Polymer electrolyte membranes (PEMs) with high proton conductivity (PC) and good mechanical strength are highly desirable for developing cost-effective fuel cells. Sulfonated polyvinylidene fluoride (SPVDF) is a strong contender for PEM applications, primarily due to its exceptional mechanical strength and thermal resistance. The incorporation of ceria nanoparticles can enhance the PC of SPVDF membranes by improving water retention and facilitating the formation of well-connected proton-transport channels (Figure 1 (a)).
Membranes were prepared by incorporating ceria in the SPVDF matrix. Briefly, ceria and SPVDF are mixed in dimethylformamide (DMF), followed by the solution casting and drying in a vacuum oven.

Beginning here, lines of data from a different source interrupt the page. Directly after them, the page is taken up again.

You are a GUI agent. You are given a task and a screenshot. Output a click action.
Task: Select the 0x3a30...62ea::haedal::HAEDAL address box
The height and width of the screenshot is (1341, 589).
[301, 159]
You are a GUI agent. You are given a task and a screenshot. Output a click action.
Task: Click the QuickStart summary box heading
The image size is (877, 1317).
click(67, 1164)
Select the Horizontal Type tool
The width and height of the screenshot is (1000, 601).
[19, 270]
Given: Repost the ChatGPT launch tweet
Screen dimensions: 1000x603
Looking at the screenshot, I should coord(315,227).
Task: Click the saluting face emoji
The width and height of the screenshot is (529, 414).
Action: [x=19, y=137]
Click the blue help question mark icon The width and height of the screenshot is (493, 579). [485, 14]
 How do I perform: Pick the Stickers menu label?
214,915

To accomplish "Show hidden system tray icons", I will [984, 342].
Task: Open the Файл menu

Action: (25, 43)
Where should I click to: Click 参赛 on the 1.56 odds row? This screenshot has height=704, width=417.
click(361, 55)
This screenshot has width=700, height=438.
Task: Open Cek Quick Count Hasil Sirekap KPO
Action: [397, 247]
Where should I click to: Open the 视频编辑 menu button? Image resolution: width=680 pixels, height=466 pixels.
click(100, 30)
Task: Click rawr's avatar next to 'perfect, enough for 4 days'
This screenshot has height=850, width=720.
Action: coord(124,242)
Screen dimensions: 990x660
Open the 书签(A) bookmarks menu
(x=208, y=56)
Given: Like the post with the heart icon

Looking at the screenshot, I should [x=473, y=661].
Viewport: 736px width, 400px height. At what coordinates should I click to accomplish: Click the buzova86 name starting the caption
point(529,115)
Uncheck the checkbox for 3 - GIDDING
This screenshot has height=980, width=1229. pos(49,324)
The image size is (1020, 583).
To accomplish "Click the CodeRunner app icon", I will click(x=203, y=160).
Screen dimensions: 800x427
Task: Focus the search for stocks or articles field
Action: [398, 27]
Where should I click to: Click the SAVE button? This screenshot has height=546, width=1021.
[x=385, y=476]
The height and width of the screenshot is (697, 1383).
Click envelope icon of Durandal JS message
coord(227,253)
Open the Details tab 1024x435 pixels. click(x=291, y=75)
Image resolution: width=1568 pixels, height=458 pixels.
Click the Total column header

Figure 1(b) shows the PC measured at 90 °C for the fabricated membranes having a size of 1.5 x 1.5 cm and a thickness of around 90-130 μm. The membrane with 2 wt.% ceria incorporated into SPVDF demonstrated a nearly 4-fold increase in PC (3.7 mS/cm at 90 °C) compared to bare SPVDF. We analysed the mechanical strength of the membranes and observed that the ceria-incorporated membrane exhibits good mechanical strength (~329.5 MPa), as shown in Figure 1(b). The enhanced proton conductivity, combined with good mechanical strength, makes them a competitive alternative for use as a PEM in fuel cells.